▶ Page excerpt:
The seemingly stark divide between sleep and wakefulness serves as the main motif in Apichatpong Weerasethakul's Cemetery of Splendor, which allegorizes the history of Thailand as deepest REM slumber.

Weerasethakul's works are sensory delights, haunted, if obliquely, by Thailand's violent political past and still fractious present. A film about the unconscious that always stirs to life, Cemetery takes place in Weerasethakul's hometown of Khon Kaen. Arriving on crutches, Jen (Jenjira Pongpas Widner) enters a schoolhouse-turned–medical clinic. Outside this makeshift hospital, cranes dig dirt in an endless, baffling construction project; inside, comatose soldiers are hooked up to glowing, neon-hued light fixtures.

▶ Instructions to follow: Extend the review of Apichatpong Weerasethakul's Cemetery of Splendor, picking up right after its final sentence.

Screenshot grounding data:
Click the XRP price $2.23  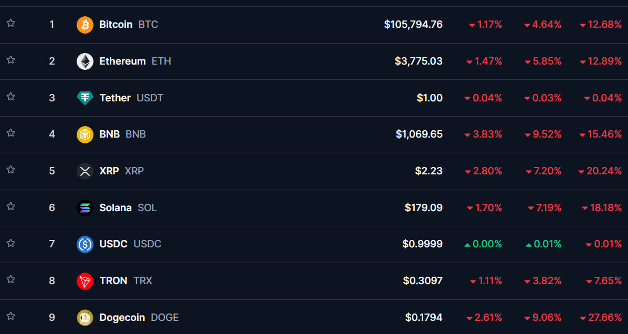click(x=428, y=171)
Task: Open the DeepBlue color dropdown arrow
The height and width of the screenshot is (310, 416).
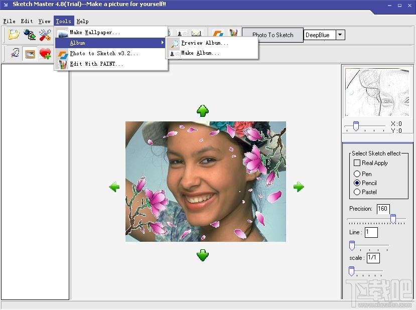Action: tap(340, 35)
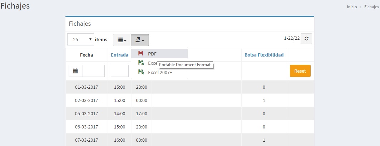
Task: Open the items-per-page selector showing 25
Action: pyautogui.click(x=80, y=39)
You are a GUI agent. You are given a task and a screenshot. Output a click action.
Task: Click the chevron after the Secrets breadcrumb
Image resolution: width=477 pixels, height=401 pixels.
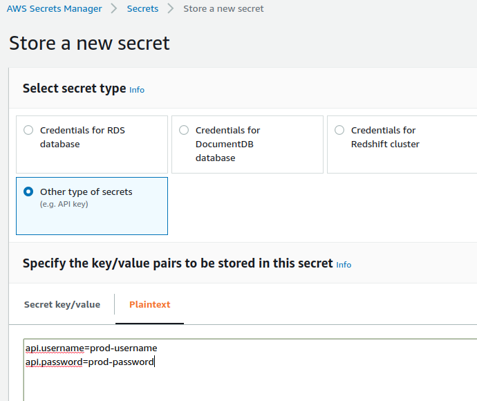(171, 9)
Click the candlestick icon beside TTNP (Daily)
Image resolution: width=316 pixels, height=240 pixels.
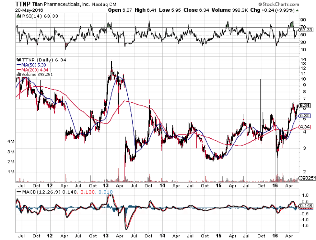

▶ Response area:
The devices will help the wounded warriors “have good dreams,” as a member of the staff explains to Jen, a gentle volunteer at the sanatorium. But others, visiting from another realm, deliver less hopeful news to the middle-aged woman. Goddesses from a shrine that Jen had made offerings to earlier materialize during her lunch break to inform her that the soldiers will never recover; the long-dead kings buried underneath the clinic, the deities say, must siphon the energy of the narcoleptic infantrymen to restage their centuries-old royal battles.

As is his custom, Weerasethakul addresses his nation's martial history with the lightest of touches. The combatant to whom Jen becomes the most attached, Itt (Banlop Lomnoi), utters the most damning line in the movie: “I see no future in being a soldier.” The declaration resounds all the more for having been issued so softly — and is punctuated further by the fact that Itt slips back into a stupor mid-sentence a few seconds later, a hush typical of Weerasethakul's work.